Public transport in Sabadell (Catalonia, Spain) is provided by several services and companies. The city of Sabadell is one of the biggest in Catalonia, and located in the densely urbanised comarca of Vallès Occidental, making up a conurbation with localities such as Terrassa or Rubí. It is also part of the broader Metropolitan Area of Barcelona, and located on fare zone 2 of the city's transportation authority Autoritat del Transport Metropolità (ATM).

==Ferrocarrils de la Generalitat de Catalunya and Sabadell Metro==
FGC operates the network known as Metro del Vallès, which serves most towns in the region and which is undergoing important growth. The municipality of Sabadell, a terminus of one of the network's lines, will in its turn include a few new stations, making up the so-called Sabadell Metro.

Directions »
(a) Decide whether each statement agrees with the text on public transport in Sabadell, answering yes or no and quoting the words of the text that settle it. (i) Sabadell lies in the comarca of Vallès Occidental. (ii) Sabadell is on fare zone 1 of the ATM. (iii) FGC operates the Metro del Vallès network.
(b) According to the text on public transport in Sabadell, what will the few new stations in the municipality make up?
The data has no role in this exercise.

Stored data entries »
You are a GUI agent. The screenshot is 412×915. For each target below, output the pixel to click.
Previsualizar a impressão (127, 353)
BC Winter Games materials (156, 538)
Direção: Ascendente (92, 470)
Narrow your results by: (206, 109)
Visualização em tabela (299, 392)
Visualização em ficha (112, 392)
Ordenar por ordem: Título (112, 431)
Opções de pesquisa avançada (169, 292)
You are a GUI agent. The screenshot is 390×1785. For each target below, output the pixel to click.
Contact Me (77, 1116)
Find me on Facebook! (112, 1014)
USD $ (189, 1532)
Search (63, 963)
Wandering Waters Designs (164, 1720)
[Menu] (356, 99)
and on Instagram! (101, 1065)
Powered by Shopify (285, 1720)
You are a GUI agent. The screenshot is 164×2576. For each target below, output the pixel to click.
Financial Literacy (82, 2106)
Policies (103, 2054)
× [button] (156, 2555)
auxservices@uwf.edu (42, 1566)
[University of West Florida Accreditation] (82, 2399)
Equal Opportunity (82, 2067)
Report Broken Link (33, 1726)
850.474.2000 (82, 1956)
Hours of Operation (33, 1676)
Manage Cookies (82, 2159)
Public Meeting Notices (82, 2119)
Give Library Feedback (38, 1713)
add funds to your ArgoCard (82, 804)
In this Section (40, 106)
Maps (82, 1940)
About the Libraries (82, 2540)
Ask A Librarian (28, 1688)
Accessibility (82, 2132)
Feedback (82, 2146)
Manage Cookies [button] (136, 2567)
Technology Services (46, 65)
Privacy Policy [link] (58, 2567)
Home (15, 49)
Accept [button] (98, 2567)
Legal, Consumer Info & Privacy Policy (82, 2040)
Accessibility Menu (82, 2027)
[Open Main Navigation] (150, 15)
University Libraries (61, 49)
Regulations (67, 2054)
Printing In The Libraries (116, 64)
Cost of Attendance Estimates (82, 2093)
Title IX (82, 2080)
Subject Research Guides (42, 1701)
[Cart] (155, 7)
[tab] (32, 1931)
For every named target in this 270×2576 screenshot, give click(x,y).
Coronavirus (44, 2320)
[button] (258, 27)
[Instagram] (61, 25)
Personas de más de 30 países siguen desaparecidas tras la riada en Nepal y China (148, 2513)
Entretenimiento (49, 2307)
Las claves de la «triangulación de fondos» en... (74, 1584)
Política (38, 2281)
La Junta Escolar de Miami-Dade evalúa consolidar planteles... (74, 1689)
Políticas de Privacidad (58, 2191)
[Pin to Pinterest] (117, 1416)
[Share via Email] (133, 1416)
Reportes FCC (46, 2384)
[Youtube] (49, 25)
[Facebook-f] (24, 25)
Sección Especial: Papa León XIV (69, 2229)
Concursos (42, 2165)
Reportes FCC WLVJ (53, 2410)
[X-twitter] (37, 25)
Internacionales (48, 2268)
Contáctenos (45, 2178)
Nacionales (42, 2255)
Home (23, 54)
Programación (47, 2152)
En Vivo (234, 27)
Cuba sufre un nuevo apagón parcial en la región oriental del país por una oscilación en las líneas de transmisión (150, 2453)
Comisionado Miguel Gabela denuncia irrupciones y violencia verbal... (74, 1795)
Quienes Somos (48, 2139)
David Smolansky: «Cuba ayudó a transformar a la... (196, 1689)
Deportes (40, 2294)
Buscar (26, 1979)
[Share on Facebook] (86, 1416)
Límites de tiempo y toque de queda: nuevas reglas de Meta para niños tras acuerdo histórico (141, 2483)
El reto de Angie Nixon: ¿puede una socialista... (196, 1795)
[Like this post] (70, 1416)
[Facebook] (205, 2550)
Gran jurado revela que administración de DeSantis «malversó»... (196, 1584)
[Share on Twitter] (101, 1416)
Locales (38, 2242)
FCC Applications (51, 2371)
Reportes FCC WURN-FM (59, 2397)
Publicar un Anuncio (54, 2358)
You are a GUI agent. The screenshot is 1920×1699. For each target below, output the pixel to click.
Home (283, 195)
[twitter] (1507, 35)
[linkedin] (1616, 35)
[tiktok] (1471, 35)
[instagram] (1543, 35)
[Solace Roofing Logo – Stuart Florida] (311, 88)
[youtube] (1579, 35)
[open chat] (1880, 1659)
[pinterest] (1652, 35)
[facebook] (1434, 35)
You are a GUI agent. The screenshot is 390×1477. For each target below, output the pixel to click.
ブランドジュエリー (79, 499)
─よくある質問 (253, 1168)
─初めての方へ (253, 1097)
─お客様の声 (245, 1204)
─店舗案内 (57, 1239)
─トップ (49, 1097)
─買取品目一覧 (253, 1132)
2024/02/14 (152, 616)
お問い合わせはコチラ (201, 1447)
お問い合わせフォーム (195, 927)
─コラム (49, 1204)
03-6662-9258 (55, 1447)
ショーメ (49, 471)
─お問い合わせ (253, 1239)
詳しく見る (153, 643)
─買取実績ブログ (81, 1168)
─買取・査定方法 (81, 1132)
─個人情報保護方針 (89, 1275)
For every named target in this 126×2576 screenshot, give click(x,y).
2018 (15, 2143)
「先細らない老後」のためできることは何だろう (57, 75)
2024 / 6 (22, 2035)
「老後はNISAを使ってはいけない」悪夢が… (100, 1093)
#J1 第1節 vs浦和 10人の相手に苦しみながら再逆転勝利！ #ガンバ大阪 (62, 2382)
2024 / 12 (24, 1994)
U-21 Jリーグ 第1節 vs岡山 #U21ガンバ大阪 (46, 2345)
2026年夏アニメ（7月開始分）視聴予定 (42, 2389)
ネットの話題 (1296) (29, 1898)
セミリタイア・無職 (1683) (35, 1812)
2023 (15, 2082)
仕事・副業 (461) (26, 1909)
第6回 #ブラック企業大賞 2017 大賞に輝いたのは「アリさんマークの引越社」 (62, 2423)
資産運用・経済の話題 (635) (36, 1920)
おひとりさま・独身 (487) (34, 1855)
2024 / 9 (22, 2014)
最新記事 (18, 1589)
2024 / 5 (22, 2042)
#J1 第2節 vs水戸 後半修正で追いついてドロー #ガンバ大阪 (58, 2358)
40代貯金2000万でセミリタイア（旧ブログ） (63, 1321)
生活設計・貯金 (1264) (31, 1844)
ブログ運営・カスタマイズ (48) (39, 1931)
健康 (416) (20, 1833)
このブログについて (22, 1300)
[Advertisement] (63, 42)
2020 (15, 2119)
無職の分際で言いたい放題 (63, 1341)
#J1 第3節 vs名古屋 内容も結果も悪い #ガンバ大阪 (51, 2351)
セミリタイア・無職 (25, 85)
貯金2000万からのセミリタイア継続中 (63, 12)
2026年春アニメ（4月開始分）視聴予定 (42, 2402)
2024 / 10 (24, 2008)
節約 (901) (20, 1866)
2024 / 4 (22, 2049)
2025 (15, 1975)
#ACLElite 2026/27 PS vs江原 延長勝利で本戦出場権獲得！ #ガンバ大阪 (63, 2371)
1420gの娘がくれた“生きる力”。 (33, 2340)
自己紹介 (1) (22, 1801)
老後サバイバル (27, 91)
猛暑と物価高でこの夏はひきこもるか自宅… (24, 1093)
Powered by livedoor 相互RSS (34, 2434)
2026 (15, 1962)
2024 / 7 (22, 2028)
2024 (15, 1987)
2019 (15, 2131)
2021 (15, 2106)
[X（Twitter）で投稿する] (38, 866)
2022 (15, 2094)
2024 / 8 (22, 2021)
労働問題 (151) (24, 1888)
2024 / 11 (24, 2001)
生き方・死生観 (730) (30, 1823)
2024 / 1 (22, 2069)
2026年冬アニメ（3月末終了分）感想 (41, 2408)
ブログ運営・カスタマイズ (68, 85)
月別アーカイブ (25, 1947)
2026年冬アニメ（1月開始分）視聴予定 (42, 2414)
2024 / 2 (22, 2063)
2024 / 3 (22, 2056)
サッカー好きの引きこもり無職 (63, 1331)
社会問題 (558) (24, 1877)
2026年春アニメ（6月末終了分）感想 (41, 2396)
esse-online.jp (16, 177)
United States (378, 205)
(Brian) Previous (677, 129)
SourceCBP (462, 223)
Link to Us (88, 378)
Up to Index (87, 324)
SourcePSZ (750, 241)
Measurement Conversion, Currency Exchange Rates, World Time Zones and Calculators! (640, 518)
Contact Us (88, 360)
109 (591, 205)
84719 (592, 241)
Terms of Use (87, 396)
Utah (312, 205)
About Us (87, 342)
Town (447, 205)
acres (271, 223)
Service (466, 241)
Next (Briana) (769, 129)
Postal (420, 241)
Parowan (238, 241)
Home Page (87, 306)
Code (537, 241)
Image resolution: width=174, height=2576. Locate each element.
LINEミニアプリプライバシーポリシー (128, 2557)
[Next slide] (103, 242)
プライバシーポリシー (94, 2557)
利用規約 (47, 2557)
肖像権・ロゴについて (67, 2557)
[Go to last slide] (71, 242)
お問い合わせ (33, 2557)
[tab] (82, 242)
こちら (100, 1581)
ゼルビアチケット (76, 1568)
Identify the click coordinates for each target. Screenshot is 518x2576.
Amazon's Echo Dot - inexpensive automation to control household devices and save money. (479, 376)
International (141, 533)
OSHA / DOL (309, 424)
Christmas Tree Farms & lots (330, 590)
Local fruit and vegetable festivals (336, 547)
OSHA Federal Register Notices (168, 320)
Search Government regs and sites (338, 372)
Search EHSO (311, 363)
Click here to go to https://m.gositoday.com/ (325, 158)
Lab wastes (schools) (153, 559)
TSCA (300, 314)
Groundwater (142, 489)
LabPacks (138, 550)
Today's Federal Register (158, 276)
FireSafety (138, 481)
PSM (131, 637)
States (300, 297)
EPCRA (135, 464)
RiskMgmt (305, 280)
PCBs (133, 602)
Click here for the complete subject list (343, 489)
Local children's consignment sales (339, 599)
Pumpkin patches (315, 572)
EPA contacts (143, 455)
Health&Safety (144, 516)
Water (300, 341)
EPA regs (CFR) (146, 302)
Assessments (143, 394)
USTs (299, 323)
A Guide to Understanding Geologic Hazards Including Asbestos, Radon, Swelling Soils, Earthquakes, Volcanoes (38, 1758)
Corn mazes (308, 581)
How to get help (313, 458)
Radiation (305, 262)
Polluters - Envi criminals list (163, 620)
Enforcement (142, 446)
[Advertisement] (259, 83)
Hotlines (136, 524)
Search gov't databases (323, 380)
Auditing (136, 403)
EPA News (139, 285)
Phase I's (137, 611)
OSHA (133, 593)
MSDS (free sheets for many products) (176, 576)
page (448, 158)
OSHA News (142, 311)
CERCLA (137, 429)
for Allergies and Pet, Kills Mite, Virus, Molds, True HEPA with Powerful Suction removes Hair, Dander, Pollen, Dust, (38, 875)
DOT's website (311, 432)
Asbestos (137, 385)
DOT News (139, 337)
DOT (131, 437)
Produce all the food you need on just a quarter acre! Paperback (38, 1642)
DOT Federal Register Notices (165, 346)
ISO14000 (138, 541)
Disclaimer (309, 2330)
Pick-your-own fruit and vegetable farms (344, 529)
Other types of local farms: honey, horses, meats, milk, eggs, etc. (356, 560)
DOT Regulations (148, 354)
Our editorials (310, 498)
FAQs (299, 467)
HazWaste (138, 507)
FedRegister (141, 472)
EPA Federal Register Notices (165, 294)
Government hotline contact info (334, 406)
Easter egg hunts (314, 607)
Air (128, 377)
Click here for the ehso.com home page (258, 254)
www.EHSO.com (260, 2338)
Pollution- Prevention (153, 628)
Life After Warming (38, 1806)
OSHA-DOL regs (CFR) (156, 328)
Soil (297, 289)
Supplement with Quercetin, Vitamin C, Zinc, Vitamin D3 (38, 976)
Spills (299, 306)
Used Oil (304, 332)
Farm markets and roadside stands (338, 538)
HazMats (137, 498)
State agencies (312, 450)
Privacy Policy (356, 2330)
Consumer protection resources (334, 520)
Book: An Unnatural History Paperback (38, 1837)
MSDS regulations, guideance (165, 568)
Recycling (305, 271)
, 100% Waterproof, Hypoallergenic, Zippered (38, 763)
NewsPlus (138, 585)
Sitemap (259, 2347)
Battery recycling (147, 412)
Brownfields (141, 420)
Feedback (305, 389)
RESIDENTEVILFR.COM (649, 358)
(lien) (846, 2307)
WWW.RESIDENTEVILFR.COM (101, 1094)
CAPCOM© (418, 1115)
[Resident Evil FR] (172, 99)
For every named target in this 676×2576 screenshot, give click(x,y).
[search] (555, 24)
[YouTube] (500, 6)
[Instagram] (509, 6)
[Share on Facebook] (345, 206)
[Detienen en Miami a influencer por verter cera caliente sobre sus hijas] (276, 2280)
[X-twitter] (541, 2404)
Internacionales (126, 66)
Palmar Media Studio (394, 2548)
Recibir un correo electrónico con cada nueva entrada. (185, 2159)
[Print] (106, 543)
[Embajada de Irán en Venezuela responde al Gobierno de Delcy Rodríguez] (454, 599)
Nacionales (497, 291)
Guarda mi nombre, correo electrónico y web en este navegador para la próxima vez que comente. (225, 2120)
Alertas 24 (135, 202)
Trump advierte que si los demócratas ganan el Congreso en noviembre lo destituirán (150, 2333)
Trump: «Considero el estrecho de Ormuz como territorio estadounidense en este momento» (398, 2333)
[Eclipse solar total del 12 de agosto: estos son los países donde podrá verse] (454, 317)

Answers below »
(a)
(i) Yes: "located in the densely urbanised comarca of Vallès Occidental"
(ii) No: "located on fare zone 2"
(iii) Yes: "FGC operates the network known as Metro del Vallès"

(b) The so-called Sabadell Metro.